> _TASK TO CARRY OUT_
Each line in the entries that has the word "Follow" has to be copied.

> _DATA_
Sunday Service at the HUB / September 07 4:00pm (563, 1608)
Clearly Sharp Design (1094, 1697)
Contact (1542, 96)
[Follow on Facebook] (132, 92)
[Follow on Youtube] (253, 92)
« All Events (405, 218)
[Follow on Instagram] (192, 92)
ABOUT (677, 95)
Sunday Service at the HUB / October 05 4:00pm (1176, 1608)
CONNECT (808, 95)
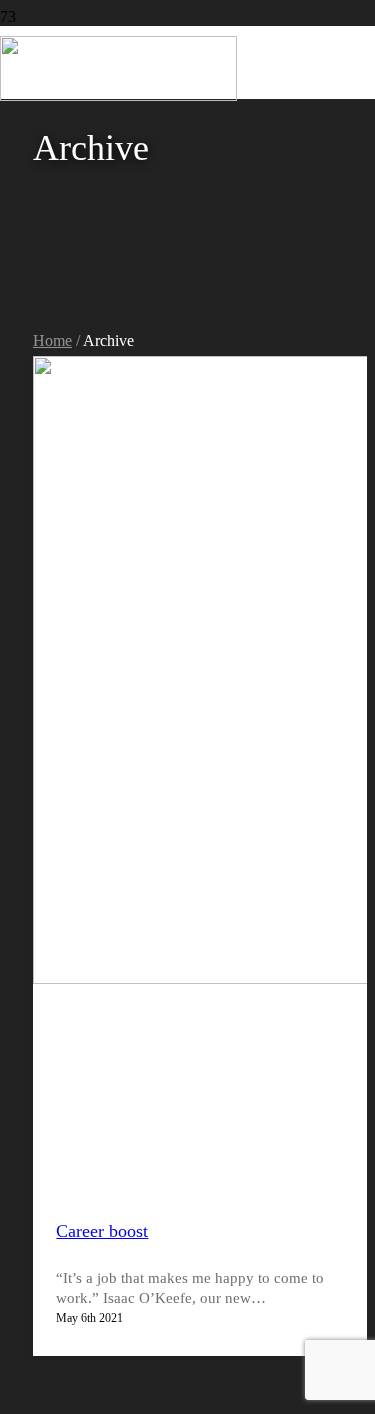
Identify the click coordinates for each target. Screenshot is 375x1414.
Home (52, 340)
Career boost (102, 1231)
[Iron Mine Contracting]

> _EXERCISE SOLUTION_
[Follow on Facebook] (132, 92)
[Follow on Youtube] (253, 92)
[Follow on Instagram] (192, 92)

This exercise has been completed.